As presented by Torres et al., chromosome-specific responses to aneuploidy should affect groups of functionally related genes, whether or not the genes are amplified. In an attempt to remove amplified genes that may be a part of such indirect responses, we first identified unamplified genes in each aneuploid strain with significantly reduced expression compared to its isogenic euploid (FDR 0.01) and identified enriched functional groups (see Methods). We then removed from consideration all amplified genes in that strain belonging to any of those strain-specific functional groups. (Note: we consider cytosolic and mitochondrial translation factors as separate groups). This analysis removed ~30% of the genes classified as potentially dosage compensated in the original analysis; the majority of these were linked to mitochondrial function and is consistent with the common mitochondrial response we reported (even though, interestingly, the removed genes were not affected in multiple aneuploid strains). We note that our procedure may remove genes that are legitimately dosage compensated, especially those that show only partial compensation, which could cause indirect effects on unamplified genes in the same functional category (e.g. partial compensation of a transcriptional repressor).

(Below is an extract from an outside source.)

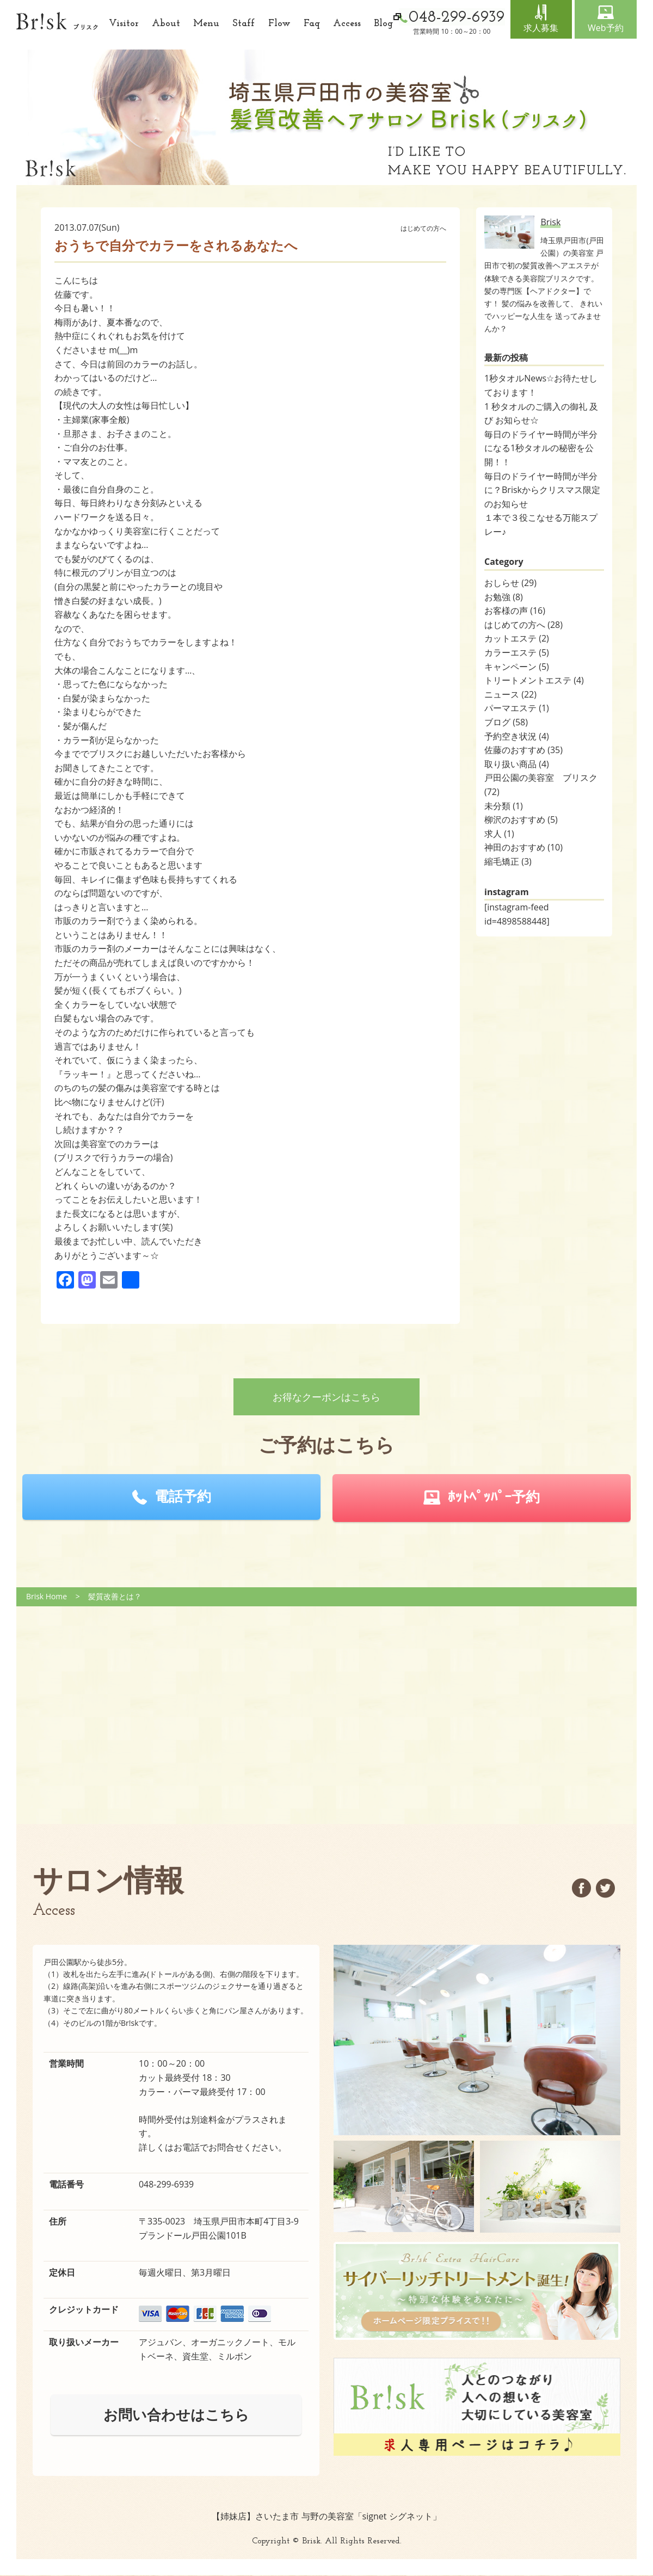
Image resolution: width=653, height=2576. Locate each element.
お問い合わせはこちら (176, 2414)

The revised set of amplified genes with lower-than-expected expression remains enriched for functional groups that cannot be explained by common or chromosome-specific responses, including cytosolic RPs (p=6e-7), other proteins involved in ribosome biogenesis (p=5e-4), and an overlapping gene set linked to translation (p=3e-6). RPs are known to feedback on their own expression (Warner et al., 1985; Vilardell and Warner, 1997; Dabeva and Warner, 1987; Dean et al., 1981; Tsay et al., 1988), and we validated the trend at two genes (Hose et al., 2015). The revised group is also weakly enriched for sequence-specific DNA binding proteins (p=0.006), including several transcription factors that bind their own promoters and/or regulate their own expression (including, Hap1, Stb5, Bdf1, and Rsc30 [Venters et al., 2011; Deckert et al., 1995; Hon et al., 2005; Denby et al., 2012]). Importantly, these enrichments remained significant when genes from each chromosome were held out (p<0.007, except for one case where DNA binding protein enrichment p=0.04), showing that the result is not skewed by one particular aneuploidy. As cited in Hose et al., these categories are not enriched among unamplified genes whose expression is affected by the common aneuploidy response (Hose et al., 2015). Thus, our analysis is clearly enriching for genes subject to dosage compensation.

All of the evolutionary signatures we reported in the original manuscript remain statistically significant on this reduced gene group (Figure 1). The revised gene set enriched for dosage-compensated genes displays significantly higher levels of CNV in S. cerevisiae populations, compared to all genes and compared to amplified genes with proportionately elevated expression (Figure 1A). They also have significantly higher CNV buffering scores (Figure 1B, see Methods and (Hose et al., 2015)), indicating a higher level of CNV despite increased expression constraint. If these trends are driven by genes subject to repression or indirect effects of aneuploidy, we would expect to see the same patterns for unamplified genes that show reduced expression compared to euploid controls. But this is not the case: unamplified genes with reduced expression (identified either by edgeR or by the identical methods used to call dosage-compensated genes) show no increase in CNV propensity or buffering scores compared to the control group. The trends for the affected amplified genes remain if we define genes using a more stringent threshold to call affected genes, if we remove from the analysis all genes belonging to any of the enriched functional groups, or if we separately hold out each amplified chromosome from the analysis (see Methods). A final prediction is that genes with larger effect sizes in terms of the level of compensation should have more striking evolutionary patterns, and this is indeed the case (Figure 1). Therefore, the results we report cannot be explained as a secondary transcriptional response to the amplified chromosome – we believe that the group is legitimately enriched for genes subject to dosage control and that dosage compensation has an important effect on genome evolution.

Gene sets enriched for dosage-compensated genes show unique signatures.

Gene sets and the numbers contained within them are indicated by the key. The revised list of amplifed genes with lower-than-expected expression were partitioned into thirds, based on genes with the greatest (top third) or smallest (bottom third) reduction in expresison compared to expectation. (A) The fraction of genes in each group for which at least three of 103 strains showed gene amplification. (B) The distribution of Buffering Scores for genes with CNV. Here, Buffering Score represents the number of 103 strains with a gene duplication divided by expression constraint (Vg/Vm, see Hose et al. for details). Higher values indicate a higher propensity for CNV despite expression constraint. The orange line indicates the median value for amplified genes with proportionate expression as a reference point. Asterisks indicate statistical significance (p<0.035) compared to the amplified genes with proportionate expression. In some cases, the trends were consistent but not significant (likely owing to small sample sets).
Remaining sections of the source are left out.